- _TASK_
Beneath this line sits some data. Return only its lines from the one holding "Where should I click to: Click Lukoil" through the one holding "Given: Click the 市盈(TTM) value 38.96", inclusive, exactly, with the images removed.

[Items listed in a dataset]
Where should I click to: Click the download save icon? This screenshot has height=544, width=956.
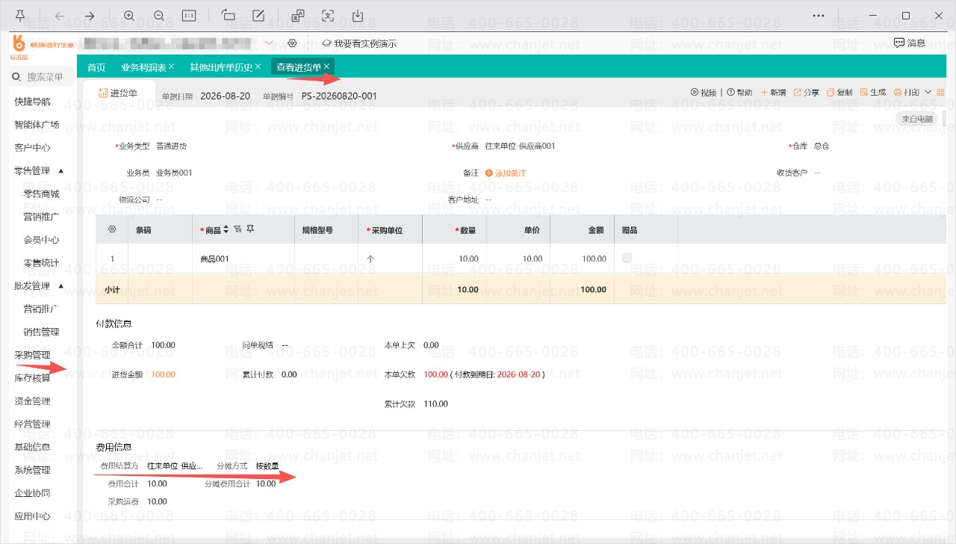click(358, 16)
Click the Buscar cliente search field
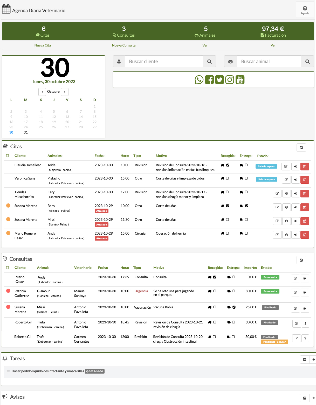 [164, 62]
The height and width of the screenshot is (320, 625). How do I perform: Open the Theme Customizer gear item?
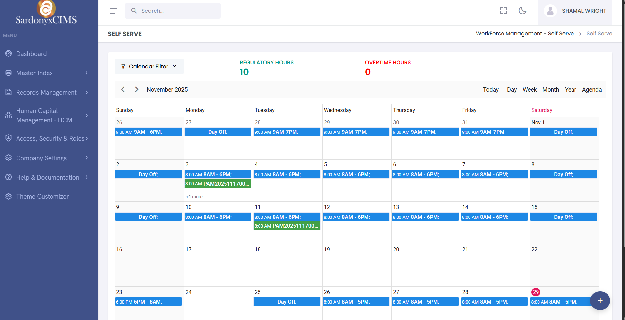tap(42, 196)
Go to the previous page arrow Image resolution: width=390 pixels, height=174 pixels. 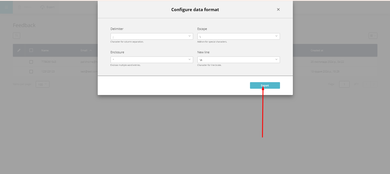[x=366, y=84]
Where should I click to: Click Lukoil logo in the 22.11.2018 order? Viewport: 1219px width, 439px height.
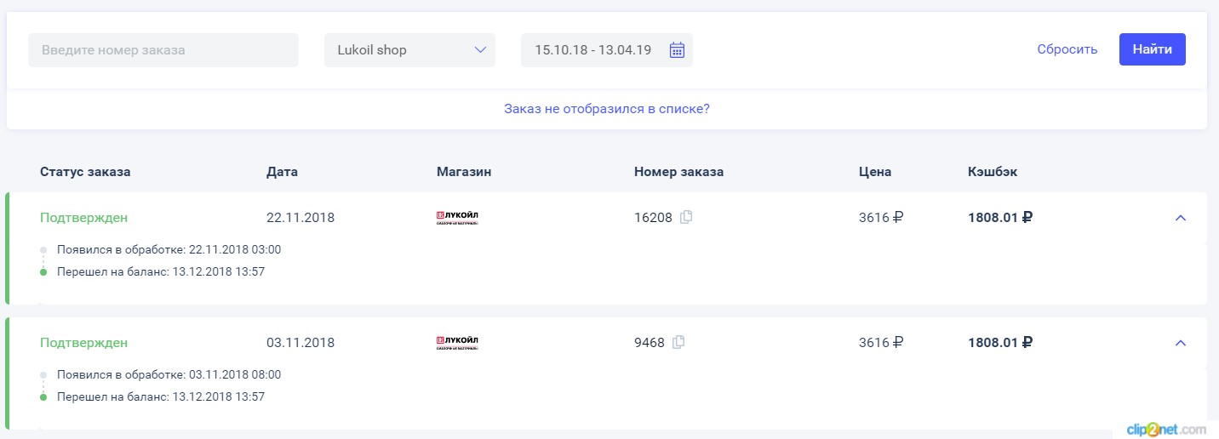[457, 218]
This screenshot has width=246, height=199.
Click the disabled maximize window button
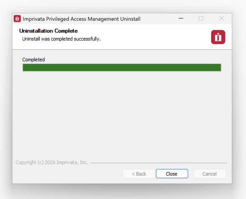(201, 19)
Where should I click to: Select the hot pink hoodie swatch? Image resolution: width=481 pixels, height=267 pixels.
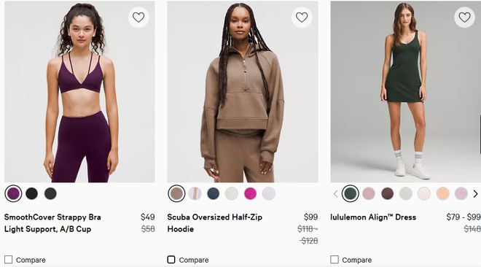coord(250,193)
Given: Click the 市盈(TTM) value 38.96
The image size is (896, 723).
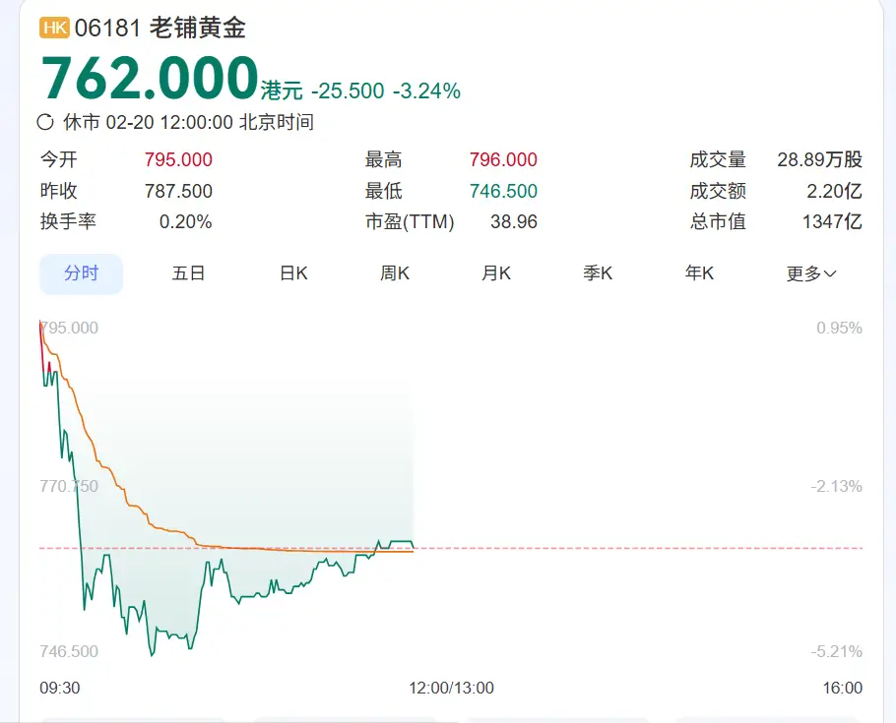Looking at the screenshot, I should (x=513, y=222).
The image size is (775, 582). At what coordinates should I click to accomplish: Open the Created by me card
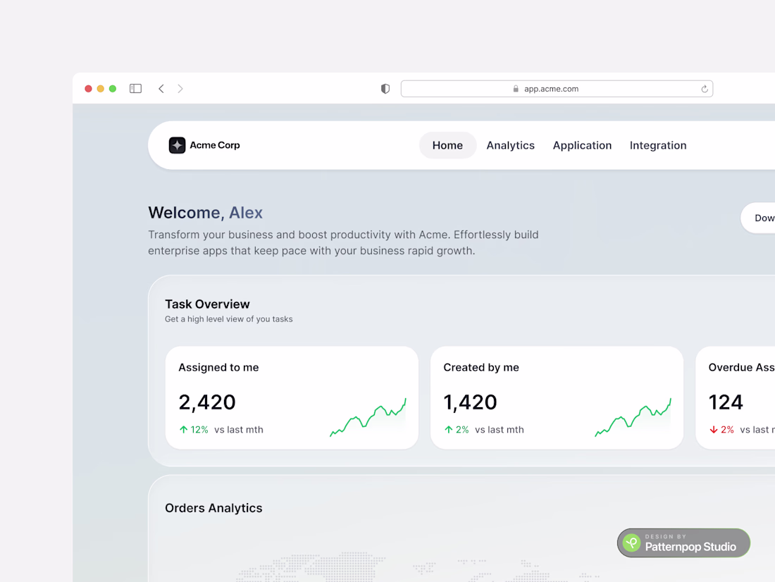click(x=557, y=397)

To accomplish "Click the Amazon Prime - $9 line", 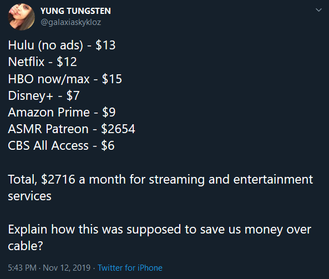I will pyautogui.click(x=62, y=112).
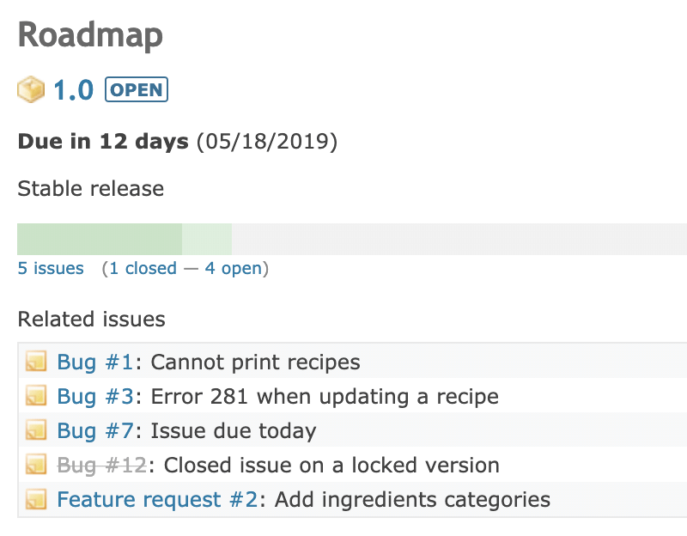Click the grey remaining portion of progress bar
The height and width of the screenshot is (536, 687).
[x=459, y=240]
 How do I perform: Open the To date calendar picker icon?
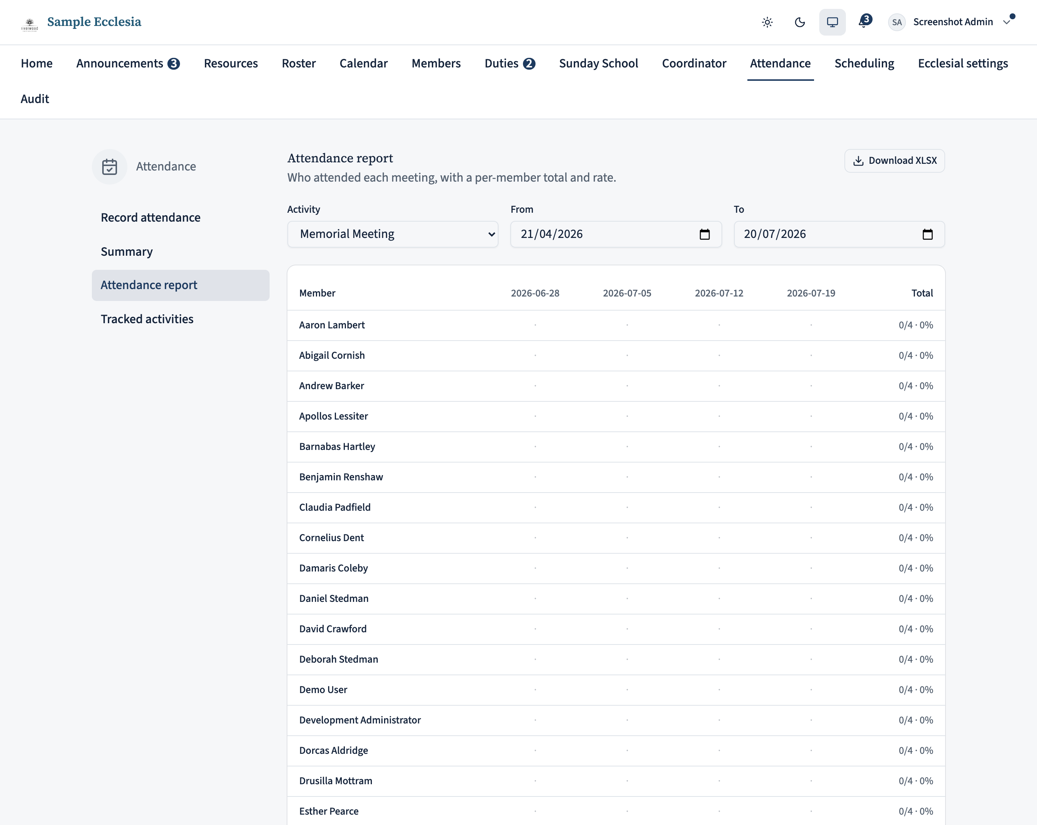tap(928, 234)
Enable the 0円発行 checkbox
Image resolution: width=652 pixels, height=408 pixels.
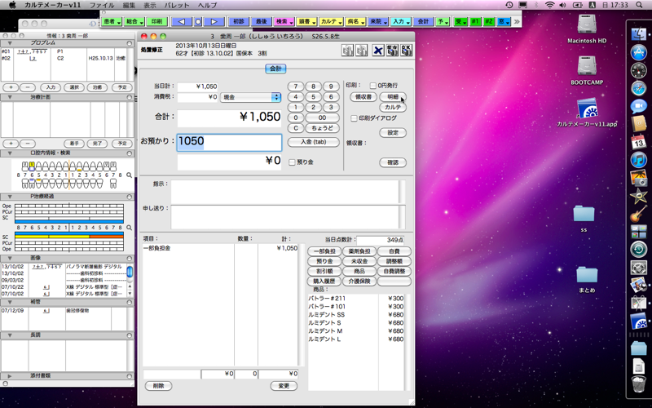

- _RESULT_
Where should I click to: Click Lukoil logo in the 22.11.2018 order? Viewport: 1219px width, 439px height.
[457, 218]
This screenshot has width=246, height=199.
Click the disabled maximize window button
(201, 19)
Where should I click to: Select the hot pink hoodie swatch? Image resolution: width=481 pixels, height=267 pixels.
coord(250,193)
Given: Click the 市盈(TTM) value 38.96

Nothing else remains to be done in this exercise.